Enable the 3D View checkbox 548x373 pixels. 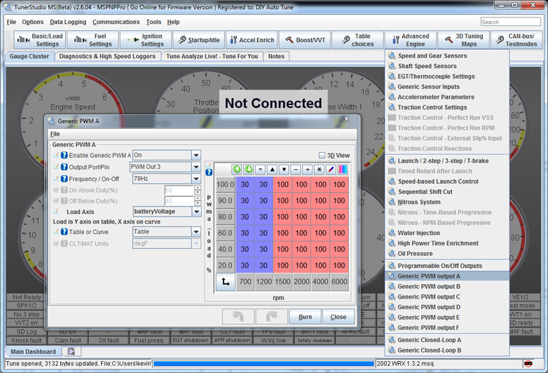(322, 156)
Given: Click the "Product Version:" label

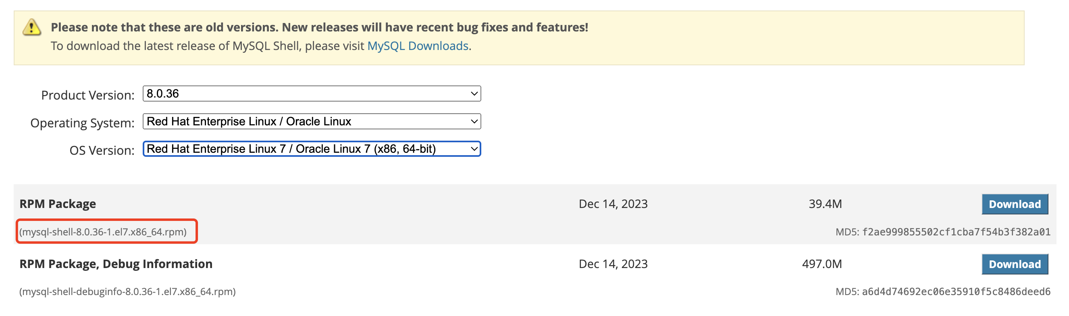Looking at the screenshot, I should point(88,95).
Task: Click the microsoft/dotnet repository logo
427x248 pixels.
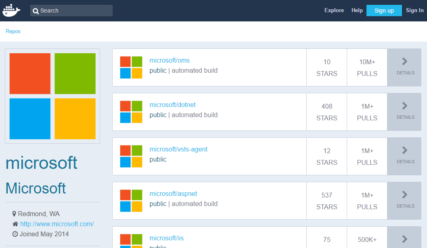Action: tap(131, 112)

# # # #

Restate word for word only the lines that run from the line holding "Given: Click the" to the end of the data, both ends kept, leaving every picture out.

Given: Click the "Product Version:" label

Looking at the screenshot, I should point(88,95).
Task: Click the microsoft/dotnet repository logo
427x248 pixels.
Action: tap(131, 112)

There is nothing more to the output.